The amniotic fluid cells were cultured following the local prenatal diagnostic standards. After centrifugation, the amniotic fluid cell suspension was inoculated in 50 ml bottles with Ham’s F10 (Hangzhou Biosan, Inc.). The culture medium was changed at day 6, and cells were harvested when more than 15 cell colonies appeared in the culture. For late gestational weeks, the medium was changed again, and the culture was prolonged if the number of cell colonies was insufficient for harvest after day 12. After colchicine treatment, digestion, harvest, hypotension, fixation, spread preparation and banding, karyotyping was carried out sequentially by standard chromosome analysis at 350-band level with ISCN 2016 (McGowan-Jordan et al., 2016).

CMA

Affymetrix CytoScan 750 K chips were used for CMA analysis following the CytoScan^TM Assay Manual Protocol (Affymetrix, 2015). The chip contains 75000 probes that cover all International Standard Cytogenomic Array (ISCA) CNVs and can discern micro deletion/duplication with size >100 Kb. Amniotic fluid fetal DNA was extracted by Qiagen kit and 10 ng of amniotic fluid DNA was compared to maternal blood DNA by STR-PCR to rule out contamination if red blood cells were found in the precipitate. The DNA was processed by sequential steps of digestion, PCR, PCR-product check, purification, quantization, fragmentation, and QC gel labeling, hybridization, washing, staining, and scanning following the manufacturer’s protocol. The data were analyzed using Affymetrix Chromosome Analysis Suite Software (version3.1.0.15) (r9069).

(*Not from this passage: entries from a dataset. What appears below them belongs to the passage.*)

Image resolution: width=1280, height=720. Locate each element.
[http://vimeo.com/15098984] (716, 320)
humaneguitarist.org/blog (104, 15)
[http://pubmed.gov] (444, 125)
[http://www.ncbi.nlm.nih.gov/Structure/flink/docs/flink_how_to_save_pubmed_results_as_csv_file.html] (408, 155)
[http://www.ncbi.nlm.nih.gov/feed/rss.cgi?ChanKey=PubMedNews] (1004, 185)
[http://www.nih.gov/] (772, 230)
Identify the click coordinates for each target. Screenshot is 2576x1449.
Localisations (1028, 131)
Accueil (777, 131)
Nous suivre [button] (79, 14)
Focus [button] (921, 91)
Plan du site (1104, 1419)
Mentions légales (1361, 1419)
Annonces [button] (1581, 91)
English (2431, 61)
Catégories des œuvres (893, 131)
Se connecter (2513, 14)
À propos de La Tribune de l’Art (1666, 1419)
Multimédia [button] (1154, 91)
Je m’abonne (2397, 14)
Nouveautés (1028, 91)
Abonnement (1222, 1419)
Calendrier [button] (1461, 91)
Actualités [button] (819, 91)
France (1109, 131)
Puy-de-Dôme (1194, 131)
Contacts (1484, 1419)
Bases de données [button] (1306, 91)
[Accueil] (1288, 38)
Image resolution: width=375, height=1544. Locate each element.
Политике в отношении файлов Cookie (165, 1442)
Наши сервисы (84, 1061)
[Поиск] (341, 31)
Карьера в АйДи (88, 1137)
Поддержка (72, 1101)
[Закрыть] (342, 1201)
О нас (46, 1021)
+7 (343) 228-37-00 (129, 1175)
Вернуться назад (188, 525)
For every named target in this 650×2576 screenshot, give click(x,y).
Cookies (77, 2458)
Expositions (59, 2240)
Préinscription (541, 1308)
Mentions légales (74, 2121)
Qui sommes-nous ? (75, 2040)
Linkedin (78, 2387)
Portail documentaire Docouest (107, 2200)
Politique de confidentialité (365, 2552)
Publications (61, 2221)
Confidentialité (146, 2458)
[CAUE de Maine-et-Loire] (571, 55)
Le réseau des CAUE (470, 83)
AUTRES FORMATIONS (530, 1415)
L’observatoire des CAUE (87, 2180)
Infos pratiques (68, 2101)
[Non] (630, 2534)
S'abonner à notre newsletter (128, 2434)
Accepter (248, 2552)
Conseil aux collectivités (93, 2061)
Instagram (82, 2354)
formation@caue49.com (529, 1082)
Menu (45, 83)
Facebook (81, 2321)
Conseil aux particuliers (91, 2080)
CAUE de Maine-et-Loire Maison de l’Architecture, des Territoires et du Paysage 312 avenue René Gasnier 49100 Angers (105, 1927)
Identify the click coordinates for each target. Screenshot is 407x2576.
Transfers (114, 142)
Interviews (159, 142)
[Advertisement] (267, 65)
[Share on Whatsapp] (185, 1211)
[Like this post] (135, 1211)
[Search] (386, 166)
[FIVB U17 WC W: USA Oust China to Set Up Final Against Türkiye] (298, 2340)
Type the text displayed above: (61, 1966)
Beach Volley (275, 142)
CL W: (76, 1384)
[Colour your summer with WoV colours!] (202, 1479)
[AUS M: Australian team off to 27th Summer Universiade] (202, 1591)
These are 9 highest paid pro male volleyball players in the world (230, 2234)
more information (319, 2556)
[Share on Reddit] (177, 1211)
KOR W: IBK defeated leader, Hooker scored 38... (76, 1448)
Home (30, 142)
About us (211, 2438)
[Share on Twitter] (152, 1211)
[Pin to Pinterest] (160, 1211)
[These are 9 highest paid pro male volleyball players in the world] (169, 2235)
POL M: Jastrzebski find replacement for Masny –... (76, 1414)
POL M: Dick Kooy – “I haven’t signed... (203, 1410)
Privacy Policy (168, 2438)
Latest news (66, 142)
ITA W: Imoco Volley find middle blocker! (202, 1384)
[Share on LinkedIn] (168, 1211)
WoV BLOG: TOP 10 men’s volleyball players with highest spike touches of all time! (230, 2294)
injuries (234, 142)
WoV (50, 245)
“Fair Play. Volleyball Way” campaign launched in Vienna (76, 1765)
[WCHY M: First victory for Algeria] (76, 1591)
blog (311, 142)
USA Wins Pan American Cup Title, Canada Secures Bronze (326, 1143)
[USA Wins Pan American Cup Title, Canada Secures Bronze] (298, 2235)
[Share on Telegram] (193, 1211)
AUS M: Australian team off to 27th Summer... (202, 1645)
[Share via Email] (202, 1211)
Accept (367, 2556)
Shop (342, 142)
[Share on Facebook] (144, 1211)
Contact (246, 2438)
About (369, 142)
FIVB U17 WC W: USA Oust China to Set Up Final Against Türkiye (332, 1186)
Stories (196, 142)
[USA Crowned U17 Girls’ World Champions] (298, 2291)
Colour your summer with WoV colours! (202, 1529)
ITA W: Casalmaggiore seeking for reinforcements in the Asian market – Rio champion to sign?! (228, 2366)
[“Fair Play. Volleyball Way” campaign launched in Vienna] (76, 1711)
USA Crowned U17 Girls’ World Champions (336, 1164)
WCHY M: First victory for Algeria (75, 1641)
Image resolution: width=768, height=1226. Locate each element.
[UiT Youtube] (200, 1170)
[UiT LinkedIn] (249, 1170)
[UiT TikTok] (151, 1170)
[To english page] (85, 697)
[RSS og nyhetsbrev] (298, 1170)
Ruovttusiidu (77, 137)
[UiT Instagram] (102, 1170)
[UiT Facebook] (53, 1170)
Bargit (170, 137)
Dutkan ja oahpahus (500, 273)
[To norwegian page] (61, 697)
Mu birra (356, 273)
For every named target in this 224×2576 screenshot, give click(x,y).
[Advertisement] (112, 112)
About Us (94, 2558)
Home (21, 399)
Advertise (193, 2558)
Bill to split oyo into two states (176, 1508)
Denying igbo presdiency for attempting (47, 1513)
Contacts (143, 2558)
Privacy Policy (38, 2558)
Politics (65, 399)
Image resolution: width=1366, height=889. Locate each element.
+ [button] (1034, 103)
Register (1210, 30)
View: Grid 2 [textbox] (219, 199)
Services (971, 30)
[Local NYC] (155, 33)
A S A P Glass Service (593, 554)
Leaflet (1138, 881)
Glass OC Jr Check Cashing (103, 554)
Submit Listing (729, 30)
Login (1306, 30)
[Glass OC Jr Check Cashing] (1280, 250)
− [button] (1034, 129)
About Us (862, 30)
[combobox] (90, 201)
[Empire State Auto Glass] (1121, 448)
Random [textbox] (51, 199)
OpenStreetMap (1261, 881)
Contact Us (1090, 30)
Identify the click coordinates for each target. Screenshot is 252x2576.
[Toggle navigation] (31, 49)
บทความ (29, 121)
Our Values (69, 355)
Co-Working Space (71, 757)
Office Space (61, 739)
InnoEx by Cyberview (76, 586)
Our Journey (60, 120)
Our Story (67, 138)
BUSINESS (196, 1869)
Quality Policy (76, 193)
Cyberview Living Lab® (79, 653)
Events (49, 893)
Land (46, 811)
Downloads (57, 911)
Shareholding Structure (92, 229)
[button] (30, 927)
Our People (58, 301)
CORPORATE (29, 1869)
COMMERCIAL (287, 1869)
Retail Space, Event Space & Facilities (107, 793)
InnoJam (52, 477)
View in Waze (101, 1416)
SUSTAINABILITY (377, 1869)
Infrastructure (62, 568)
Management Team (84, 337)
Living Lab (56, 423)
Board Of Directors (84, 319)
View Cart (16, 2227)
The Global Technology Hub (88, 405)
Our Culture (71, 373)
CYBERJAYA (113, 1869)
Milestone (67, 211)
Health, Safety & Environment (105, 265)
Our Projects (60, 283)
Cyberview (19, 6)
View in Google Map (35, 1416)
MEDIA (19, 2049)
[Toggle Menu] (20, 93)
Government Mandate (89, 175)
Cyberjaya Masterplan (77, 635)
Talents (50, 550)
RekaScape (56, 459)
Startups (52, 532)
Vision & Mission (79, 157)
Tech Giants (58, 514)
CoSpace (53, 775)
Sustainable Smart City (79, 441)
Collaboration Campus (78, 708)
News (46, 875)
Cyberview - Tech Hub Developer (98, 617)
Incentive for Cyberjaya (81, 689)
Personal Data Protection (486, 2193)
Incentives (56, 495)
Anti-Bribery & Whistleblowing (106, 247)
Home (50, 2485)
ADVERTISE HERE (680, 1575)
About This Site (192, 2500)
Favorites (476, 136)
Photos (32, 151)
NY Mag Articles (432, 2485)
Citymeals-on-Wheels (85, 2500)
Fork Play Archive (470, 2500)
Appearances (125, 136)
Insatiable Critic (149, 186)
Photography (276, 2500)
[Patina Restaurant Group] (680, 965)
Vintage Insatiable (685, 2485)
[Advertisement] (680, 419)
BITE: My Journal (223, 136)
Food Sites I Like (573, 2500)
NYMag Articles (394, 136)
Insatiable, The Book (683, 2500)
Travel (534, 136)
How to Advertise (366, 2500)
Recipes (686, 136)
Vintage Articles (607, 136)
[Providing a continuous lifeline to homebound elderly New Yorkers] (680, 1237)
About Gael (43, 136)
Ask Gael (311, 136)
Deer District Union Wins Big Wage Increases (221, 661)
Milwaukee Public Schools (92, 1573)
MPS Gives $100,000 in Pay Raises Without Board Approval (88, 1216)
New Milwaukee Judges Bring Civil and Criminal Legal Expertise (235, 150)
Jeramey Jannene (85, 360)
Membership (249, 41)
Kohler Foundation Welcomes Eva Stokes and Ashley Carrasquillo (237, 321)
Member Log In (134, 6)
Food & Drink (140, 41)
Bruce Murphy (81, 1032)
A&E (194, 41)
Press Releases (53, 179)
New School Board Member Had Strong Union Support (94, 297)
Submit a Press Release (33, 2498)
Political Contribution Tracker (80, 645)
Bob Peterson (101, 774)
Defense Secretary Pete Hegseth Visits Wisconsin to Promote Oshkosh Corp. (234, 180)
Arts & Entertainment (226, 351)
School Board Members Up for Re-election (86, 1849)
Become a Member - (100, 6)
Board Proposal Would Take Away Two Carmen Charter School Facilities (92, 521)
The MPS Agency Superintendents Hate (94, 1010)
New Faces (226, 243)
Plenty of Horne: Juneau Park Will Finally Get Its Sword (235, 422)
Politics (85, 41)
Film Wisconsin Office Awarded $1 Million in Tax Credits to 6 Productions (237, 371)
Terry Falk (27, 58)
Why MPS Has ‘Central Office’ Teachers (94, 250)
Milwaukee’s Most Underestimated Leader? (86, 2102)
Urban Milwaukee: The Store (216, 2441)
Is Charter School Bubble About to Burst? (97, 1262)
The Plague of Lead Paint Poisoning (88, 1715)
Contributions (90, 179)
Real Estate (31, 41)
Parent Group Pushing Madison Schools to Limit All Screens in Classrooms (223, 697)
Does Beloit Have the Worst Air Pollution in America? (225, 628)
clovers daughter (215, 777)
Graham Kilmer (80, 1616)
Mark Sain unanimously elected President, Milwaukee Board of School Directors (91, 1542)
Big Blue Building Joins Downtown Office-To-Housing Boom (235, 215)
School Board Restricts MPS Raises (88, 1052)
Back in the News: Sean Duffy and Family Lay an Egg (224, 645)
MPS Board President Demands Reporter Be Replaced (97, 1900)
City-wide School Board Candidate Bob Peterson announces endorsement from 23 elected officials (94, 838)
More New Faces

For chromosome anomalies detected in this study, only imbalance rearrangements (aneuploidy, structural deletion and duplication) were considered during statistical analysis and balanced translocation, inversion, and loss of heterozygosity were excluded. The Database of Genome Variants¹, UCSC genome browser², ISCA Consortium web site ³, and DECIPHER (Database of Chromosomal Imbalances and Phenotypes using ENSEMBL Resources⁴) were used in the study to interpret our results. CNVs were categorized as pathogenic, likely pathogenic, of uncertain significance, or benign based on the region, size, gene content, and inheritance pattern (Capalbo et al., 2017). All CNVs of uncertain significance were compared to the parents’ genome; CNVs inherited from normal phenotype parents were regarded as benign, whereas new fetal mutations were regarded as likely pathogenic.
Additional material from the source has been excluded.